Given its wealth of programs written in a multitude of languages, Project CodeNet may serve as a valuable benchmark dataset for source-to-source translation. It can be used to develop machine learning models for programming tasks. Since each coding challenge in the dataset contains submissions of various programming languages, data scientists can use it to create machine learning models that translate code from one language to another.
According to IBM, this can be useful for organisations that want to port old code to new languages and make them accessible to newer generations of programmers and maintainable with new development tools.
According to Github, the problem-submission relationship in CodeNet can be used for code search and clone detection. The code samples are labelled with their acceptance status and AI techniques can be explored to distinguish correct codes from problematic ones. Its metadata also enables the tracking of how a submission evolves from problematic to accepted, which could be used for exploring automatic code correction.
Regression studies and prediction
The rich annotations added to CodeNet make it suitable for a diverse set of tasks as opposed to other coding datasets that are specialised for specific programming tasks. Since each code sample is labeled with CPU run time and memory footprint, it can be used for regression studies and prediction.
Code recommendation and optimisation
CodeNet can also help to develop machine learning models for code recommendation. Recommendation tools could be as simple as autocomplete-style models that finish the current line of code to more complex systems that write full functions or blocks of code.
Since CodeNet has a wealth of metadata about memory and execution-time metrics, data scientists can also use it to develop code optimisation systems. Or they can use the error-type metadata to train machine learning systems that flag potential flaws in source code.

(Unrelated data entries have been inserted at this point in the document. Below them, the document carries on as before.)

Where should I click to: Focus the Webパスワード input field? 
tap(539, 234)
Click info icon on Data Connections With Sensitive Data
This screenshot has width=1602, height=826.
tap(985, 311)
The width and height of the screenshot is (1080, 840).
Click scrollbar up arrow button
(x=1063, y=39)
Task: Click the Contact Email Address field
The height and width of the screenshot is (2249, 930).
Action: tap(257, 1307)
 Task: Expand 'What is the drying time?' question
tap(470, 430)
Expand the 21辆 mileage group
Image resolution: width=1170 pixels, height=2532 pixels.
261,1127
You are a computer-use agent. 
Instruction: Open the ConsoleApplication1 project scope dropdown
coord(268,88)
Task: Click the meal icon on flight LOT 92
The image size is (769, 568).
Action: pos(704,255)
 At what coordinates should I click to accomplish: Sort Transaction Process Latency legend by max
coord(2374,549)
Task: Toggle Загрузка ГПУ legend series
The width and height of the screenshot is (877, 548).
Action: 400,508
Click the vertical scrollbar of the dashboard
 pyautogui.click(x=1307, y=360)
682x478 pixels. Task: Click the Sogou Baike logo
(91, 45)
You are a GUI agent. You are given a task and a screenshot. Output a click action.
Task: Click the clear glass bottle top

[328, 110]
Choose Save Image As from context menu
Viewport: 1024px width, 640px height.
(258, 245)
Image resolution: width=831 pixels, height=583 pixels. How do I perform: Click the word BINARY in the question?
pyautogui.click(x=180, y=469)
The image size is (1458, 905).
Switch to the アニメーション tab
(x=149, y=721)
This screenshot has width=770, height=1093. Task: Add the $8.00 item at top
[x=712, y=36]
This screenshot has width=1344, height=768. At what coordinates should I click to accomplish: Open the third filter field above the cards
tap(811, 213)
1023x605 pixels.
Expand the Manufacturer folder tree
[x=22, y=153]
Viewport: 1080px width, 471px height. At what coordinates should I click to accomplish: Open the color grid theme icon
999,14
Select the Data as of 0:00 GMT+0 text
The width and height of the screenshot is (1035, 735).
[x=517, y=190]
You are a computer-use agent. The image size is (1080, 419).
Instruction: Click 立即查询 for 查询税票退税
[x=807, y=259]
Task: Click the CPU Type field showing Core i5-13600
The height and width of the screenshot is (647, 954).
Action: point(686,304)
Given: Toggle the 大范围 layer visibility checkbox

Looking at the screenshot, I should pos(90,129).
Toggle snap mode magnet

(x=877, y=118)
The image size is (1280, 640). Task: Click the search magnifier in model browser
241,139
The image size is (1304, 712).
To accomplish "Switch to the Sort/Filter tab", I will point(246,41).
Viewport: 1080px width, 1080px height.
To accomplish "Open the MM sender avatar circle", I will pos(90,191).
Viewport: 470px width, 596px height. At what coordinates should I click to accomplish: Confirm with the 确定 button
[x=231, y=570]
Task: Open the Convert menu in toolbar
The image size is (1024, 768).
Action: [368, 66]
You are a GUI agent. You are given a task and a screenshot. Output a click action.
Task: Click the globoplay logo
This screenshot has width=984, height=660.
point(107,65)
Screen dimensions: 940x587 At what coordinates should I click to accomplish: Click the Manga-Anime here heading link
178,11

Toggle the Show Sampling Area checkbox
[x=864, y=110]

A more advanced use case that would be interesting to see is code generations. CodeNet is a rich library of textual descriptions of problems and their corresponding source code. There have already been several examples of developers using advanced language models such as GPT-3 to generate code from natural language descriptions. It will be interesting to see whether CodeNet can help fine tune these language models to become more consistent in code generation.
Also Read: Take a Close Look at OCR
Early success of CodeNet
The IBM website highlights an early example of how CodeNet was used to modernise legacy code: “For example, a large automotive client approached IBM to help update a $200 million asset consisting of 3,500, multi-generation Java files. These files consisted of more than one million lines of code, developed over a decade with multiple generations of Java technology.
It was a complex monolithic application code, not conducive to cloud-based environments. By applying our AI for Code stack, we reduced the business’s year-long ongoing code migration process down to just four weeks, modernising and generating over 25 new cloud-native micro services by refactoring the legacy monolithic application code.”
That example is sure to be the first of many in the years to come which have been greatly sped up, and improved.